Records from a dataset:

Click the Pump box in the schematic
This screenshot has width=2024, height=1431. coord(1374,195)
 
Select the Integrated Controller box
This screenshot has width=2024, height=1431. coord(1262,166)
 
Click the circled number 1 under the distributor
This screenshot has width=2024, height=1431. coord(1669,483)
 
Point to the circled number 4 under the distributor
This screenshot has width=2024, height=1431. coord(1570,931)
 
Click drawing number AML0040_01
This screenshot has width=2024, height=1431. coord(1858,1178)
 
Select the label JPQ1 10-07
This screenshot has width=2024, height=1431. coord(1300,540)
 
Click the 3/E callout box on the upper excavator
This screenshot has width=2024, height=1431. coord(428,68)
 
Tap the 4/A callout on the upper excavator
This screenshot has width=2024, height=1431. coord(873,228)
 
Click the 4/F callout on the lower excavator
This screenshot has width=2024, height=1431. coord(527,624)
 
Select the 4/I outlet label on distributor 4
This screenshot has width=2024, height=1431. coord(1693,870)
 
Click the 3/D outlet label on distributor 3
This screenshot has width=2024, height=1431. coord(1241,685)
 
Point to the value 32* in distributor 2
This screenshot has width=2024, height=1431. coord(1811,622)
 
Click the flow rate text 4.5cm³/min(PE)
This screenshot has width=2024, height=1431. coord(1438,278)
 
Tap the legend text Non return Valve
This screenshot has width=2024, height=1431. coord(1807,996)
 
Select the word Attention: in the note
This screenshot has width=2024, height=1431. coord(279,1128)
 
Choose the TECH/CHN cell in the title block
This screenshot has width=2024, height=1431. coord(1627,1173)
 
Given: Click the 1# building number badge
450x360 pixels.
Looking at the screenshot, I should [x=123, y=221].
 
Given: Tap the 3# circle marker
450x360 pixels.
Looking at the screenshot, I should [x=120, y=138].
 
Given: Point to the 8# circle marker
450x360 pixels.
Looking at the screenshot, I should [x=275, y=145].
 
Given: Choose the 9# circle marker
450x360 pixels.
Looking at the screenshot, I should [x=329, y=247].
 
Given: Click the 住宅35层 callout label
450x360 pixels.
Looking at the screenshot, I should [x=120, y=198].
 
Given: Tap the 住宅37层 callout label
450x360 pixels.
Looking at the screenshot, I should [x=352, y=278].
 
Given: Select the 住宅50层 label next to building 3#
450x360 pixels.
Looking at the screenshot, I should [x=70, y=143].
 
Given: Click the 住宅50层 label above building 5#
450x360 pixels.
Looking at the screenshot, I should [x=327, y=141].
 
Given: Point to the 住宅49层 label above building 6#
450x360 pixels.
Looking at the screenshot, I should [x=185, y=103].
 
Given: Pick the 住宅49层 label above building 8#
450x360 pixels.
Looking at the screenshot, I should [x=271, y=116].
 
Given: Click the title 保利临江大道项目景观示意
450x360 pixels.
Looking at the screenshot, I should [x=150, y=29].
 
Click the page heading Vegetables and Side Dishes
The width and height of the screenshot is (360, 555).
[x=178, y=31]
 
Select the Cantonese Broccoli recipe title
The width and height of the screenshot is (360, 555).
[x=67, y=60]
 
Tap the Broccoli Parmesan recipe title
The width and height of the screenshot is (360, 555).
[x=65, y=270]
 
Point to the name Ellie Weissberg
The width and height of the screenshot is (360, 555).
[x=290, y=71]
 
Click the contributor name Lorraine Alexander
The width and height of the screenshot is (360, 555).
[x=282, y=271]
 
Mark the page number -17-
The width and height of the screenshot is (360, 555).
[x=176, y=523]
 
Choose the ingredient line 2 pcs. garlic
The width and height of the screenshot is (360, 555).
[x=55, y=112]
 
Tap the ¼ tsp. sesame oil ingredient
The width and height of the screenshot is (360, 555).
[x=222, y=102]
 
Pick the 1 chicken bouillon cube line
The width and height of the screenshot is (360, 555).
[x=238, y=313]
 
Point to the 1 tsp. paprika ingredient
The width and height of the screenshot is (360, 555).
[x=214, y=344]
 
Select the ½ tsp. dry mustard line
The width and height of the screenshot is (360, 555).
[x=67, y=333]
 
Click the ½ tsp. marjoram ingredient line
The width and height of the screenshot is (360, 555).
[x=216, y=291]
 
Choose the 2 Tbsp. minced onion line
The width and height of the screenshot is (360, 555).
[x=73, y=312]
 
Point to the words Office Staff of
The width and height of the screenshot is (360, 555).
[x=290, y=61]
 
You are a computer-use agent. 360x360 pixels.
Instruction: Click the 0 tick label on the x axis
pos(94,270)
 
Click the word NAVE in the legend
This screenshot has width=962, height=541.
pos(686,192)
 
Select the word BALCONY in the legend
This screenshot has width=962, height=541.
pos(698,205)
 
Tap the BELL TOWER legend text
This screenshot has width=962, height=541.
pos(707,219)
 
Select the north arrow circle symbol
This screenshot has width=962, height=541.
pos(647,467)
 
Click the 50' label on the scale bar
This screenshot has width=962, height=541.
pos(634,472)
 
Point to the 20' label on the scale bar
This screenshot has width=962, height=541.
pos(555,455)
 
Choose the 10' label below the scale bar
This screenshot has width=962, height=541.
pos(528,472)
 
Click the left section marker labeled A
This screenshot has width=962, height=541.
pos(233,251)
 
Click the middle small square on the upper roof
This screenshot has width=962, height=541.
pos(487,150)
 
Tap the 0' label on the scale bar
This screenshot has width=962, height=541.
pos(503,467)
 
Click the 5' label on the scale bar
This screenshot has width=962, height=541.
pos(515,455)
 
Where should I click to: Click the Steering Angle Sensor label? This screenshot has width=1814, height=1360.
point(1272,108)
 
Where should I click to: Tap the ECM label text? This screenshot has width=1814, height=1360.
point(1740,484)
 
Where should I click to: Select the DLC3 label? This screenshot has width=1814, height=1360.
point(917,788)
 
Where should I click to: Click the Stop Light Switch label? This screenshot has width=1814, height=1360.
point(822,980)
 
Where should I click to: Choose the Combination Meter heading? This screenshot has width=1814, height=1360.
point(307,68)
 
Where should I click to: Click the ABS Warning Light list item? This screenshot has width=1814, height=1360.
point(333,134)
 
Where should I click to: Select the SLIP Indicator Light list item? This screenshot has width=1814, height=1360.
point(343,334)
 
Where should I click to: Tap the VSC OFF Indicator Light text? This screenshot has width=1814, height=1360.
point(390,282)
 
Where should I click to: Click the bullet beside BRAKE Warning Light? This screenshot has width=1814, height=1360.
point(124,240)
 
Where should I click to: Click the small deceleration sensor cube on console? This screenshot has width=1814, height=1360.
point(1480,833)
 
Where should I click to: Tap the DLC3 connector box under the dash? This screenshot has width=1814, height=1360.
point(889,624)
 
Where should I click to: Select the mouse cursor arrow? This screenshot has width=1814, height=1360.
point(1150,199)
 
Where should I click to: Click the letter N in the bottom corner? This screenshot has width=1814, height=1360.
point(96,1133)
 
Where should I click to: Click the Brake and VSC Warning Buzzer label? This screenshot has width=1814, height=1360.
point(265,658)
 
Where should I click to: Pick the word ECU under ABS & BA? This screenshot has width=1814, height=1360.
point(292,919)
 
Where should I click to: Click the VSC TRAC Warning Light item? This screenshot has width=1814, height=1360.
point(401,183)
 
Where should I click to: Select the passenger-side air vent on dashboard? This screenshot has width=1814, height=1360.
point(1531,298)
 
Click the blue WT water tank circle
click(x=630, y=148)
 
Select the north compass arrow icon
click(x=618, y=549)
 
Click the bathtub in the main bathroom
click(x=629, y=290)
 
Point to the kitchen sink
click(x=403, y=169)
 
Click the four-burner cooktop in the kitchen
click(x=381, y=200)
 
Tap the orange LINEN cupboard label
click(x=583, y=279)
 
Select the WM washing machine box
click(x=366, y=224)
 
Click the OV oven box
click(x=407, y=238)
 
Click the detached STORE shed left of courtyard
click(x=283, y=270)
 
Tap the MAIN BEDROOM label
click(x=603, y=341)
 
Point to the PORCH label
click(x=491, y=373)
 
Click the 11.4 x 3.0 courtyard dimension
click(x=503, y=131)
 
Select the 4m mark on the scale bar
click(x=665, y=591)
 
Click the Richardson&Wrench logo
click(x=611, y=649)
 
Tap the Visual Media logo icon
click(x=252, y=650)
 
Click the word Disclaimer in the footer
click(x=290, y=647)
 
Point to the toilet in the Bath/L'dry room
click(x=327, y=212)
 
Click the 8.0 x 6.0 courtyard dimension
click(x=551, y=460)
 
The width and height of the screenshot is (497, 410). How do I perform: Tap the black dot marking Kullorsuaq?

_Directive_:
Copy out, word for word, every line from the one containing "Where should I click to: Click the letter" down to the last line of the entries above.

_Reply to the exercise_:
Where should I click to: Click the letter N in the bottom corner? This screenshot has width=1814, height=1360.
point(96,1133)
 
Where should I click to: Click the Brake and VSC Warning Buzzer label? This screenshot has width=1814, height=1360.
point(265,658)
 
Where should I click to: Pick the word ECU under ABS & BA? This screenshot has width=1814, height=1360.
point(292,919)
 
Where should I click to: Click the VSC TRAC Warning Light item? This screenshot has width=1814, height=1360.
point(401,183)
 
Where should I click to: Select the passenger-side air vent on dashboard? This screenshot has width=1814, height=1360.
point(1531,298)
 
Click the blue WT water tank circle
click(x=630, y=148)
 
Select the north compass arrow icon
click(x=618, y=549)
 
Click the bathtub in the main bathroom
click(x=629, y=290)
 
Point to the kitchen sink
click(x=403, y=169)
 
Click the four-burner cooktop in the kitchen
click(x=381, y=200)
 
Tap the orange LINEN cupboard label
click(x=583, y=279)
 
Select the WM washing machine box
click(x=366, y=224)
 
Click the OV oven box
click(x=407, y=238)
 
Click the detached STORE shed left of courtyard
click(x=283, y=270)
 
Tap the MAIN BEDROOM label
click(x=603, y=341)
 
Point to the PORCH label
click(x=491, y=373)
 
Click the 11.4 x 3.0 courtyard dimension
click(x=503, y=131)
 
Select the 4m mark on the scale bar
click(x=665, y=591)
 
Click the Richardson&Wrench logo
click(x=611, y=649)
 
Tap the Visual Media logo icon
click(x=252, y=650)
 
Click the word Disclaimer in the footer
click(x=290, y=647)
 
Point to the toilet in the Bath/L'dry room
click(x=327, y=212)
 
Click the 8.0 x 6.0 courtyard dimension
click(x=551, y=460)
 
The width and height of the screenshot is (497, 410). How do I perform: Tap the black dot marking Kullorsuaq?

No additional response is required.